All lines below containing the string "agent" are to be copied.

Items listed in a dataset -
━━━━━━━━━━

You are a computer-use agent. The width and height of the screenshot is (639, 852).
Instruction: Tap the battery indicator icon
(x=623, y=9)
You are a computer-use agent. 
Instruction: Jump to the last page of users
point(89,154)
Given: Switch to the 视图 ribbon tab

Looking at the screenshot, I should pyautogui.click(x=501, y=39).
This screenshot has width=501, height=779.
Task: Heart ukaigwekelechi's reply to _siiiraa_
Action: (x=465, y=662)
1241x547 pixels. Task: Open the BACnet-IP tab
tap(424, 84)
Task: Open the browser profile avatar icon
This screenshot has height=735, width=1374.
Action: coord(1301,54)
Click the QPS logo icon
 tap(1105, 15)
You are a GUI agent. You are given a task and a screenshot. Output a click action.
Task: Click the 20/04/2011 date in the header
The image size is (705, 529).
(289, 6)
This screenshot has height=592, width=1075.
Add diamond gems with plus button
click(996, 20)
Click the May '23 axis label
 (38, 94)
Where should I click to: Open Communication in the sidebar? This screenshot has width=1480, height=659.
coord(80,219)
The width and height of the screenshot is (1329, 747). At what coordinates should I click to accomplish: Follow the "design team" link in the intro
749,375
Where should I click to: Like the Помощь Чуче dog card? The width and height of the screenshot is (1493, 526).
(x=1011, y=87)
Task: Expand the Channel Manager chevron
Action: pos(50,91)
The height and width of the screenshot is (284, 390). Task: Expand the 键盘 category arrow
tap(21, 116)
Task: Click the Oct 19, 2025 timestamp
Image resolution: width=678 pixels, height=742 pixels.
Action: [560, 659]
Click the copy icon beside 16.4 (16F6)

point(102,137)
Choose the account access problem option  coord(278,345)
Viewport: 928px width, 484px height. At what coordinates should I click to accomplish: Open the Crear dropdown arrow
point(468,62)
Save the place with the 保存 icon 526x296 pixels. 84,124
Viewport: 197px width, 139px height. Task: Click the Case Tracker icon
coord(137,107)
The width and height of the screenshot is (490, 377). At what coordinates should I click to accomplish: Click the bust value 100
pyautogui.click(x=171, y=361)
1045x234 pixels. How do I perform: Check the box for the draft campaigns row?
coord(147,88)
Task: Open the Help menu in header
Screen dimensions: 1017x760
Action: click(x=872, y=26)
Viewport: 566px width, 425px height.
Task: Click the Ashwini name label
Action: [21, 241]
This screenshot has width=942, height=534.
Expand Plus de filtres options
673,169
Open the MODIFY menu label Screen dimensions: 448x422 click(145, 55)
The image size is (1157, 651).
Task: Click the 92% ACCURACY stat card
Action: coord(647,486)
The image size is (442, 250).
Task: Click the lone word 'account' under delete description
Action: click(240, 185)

━━━━━━━━━━

Task result -
You are a computer-use agent. The width and height of the screenshot is (639, 852).
You are a computer-use agent. 
You are a GUI agent. You are given a task and a screenshot. Output a click action.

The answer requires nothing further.